In the March 1933 German federal election, the last contested pre-war German election, the local population of East Prussia voted overwhelmingly for the Adolf Hitler's Nazi Party.
Through publicly funded emergency relief programs concentrating on agricultural land-improvement projects and road construction, the "Erich Koch Plan" for East Prussia allegedly made the province free of unemployment: on 16 August 1933 Koch reported to Hitler that unemployment had been banished entirely from the province, a feat that gained admiration throughout the Reich.[24] In actuality, the Erich Koch Plan had been a staged propaganda event organized by Walther Funk and the Reich Ministry of Public Enlightenment and Propaganda to promote the Nazi Party's work creation policies, with East Prussia chosen because it already had relatively low unemployment due to its agrarian economy.[25] Koch's industrialization plans provoked conflict with Richard Walther Darré, who held the office of the Reich Peasant Leader (Reichsbauernführer) and Minister of Agriculture. Darré, a neopaganist rural romantic, wanted to enforce his vision of an agricultural East Prussia. When his "Land" representatives challenged Koch's plans, Koch arrested them.[26]
In 1938 the Nazis changed about one-third of the toponyms of the area, eliminating, Germanizing, or simplifying a number of Old Prussian, as well as those Polish or Lithuanian names originating from colonists and refugees to Prussia during and after the Protestant Reformation. More than 1,500 places were ordered to be renamed by 16 July 1938 following a decree issued by Gauleiter and Oberpräsident Erich Koch and initiated by Adolf Hitler.[27] Many who would not cooperate with the rulers of Nazi Germany were sent to concentration camps and held prisoner there until their death or liberation.
After the 1939 German ultimatum to Lithuania, the Klaipėda region was integrated again into East Prussia.
World War II
editAfter the 1939 invasion of Poland by Nazi Germany opening World War II, the borders of East Prussia were revised. Regierungsbezirk Westpreußen became part of Reichsgau Danzig-West Prussia, while Regierungsbezirk Zichenau (Ciechanów) was added to East Prussia. Originally part of the Zichenau region, the Sudauen (Suwałki) district in Sudovia was later transferred to the Gumbinnen region. In 1939 East Prussia had 2.49 million inhabitants, 85% of them ethnic Germans, the others Poles in the south who, according to Polish estimates numbered in the interwar period around 300,000-350,000,[28] the Latvian speaking Kursenieki, and Lietuvininkai who spoke Lithuanian in the northeast. Most German East Prussians, Masurians, Kursieniki, and Lietuvininkai were Lutheran, while the population of Warmia was mainly Roman Catholic due to the history of its bishopric. The East Prussian Jewish Congregation declined from about 9,000 in 1933 to 3,000 in 1939, as most fled from Nazi rule.

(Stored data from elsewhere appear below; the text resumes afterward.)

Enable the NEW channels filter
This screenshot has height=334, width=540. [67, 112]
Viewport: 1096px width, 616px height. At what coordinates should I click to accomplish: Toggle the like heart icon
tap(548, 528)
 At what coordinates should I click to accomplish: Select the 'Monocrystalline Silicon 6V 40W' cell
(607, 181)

During World War II, the Polish ethnic minorities of Catholic Warmians and Lutheran Masurians were persecuted by the Nazi German government, which wanted to erase all aspects of Polish culture and Polish language in Warmia and Masuria.[29][30] The Jews who remained in East Prussia in 1942 were shipped to concentration camps, including Theresienstadt in occupied Czechoslovakia, Kaiserwald in occupied Latvia, and camps in Minsk in occupied Byelorussian Soviet Socialist Republic.[31][32] Those who remained were later deported and killed in the Holocaust.

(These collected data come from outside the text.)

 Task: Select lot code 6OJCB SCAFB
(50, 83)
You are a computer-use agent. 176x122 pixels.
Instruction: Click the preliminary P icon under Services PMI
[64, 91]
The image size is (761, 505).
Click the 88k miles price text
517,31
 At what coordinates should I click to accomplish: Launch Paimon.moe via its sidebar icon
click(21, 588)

In 1939 the Regierungsbezirk Zichenau was annexed by Germany and incorporated into East Prussia. Parts of it were transferred to other regions, e.g. Suwałki Region to Regierungsbezirk Gumbinnen and Soldau (Działdowo) to Regierungsbezirk Allenstein. Despite Nazi propaganda presenting all of the regions annexed as possessing significant German populations that wanted reunification with Germany, the Reich's statistics of late 1939 show that only 31,000 out of 994,092 people in this territory were ethnic Germans.[citation needed]
In the annexed pre-war Polish territory, the Polish population was subjected to various crimes, including mass arrests, roundups, deportations to forced labour and concentration camps (including teenagers),[33][34] executions, massacres (also as part of the Intelligenzaktion and Aktion T4) and expulsions.[35][36][37][38] The Jews were confined in ghettos and afterwards deported either deported to extermination camps or massacred in the region.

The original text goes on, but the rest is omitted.